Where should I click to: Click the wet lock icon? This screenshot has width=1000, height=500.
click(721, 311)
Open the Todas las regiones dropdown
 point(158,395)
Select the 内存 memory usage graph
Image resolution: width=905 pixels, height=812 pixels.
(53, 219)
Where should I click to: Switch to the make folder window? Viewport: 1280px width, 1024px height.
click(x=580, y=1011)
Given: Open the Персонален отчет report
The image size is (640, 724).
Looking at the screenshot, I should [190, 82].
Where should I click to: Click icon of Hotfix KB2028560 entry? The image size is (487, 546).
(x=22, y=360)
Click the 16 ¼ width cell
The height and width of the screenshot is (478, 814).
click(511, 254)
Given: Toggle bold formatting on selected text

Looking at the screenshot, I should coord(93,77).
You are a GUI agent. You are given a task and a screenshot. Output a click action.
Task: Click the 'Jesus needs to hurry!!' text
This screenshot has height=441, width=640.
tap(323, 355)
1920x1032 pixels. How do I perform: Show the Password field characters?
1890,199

........

→ Aim of the task:
Copy the data once more. Leave nothing out.

→ Expected answer:
Where should I click to: Click the wet lock icon? This screenshot has width=1000, height=500.
click(721, 311)
Open the Todas las regiones dropdown
 point(158,395)
Select the 内存 memory usage graph
Image resolution: width=905 pixels, height=812 pixels.
(53, 219)
Where should I click to: Switch to the make folder window? Viewport: 1280px width, 1024px height.
click(x=580, y=1011)
Given: Open the Персонален отчет report
The image size is (640, 724).
Looking at the screenshot, I should [190, 82].
Where should I click to: Click icon of Hotfix KB2028560 entry? The image size is (487, 546).
(x=22, y=360)
Click the 16 ¼ width cell
The height and width of the screenshot is (478, 814).
click(511, 254)
Given: Toggle bold formatting on selected text

Looking at the screenshot, I should coord(93,77).
You are a GUI agent. You are given a task and a screenshot. Output a click action.
Task: Click the 'Jesus needs to hurry!!' text
This screenshot has height=441, width=640.
tap(323, 355)
1920x1032 pixels. How do I perform: Show the Password field characters?
1890,199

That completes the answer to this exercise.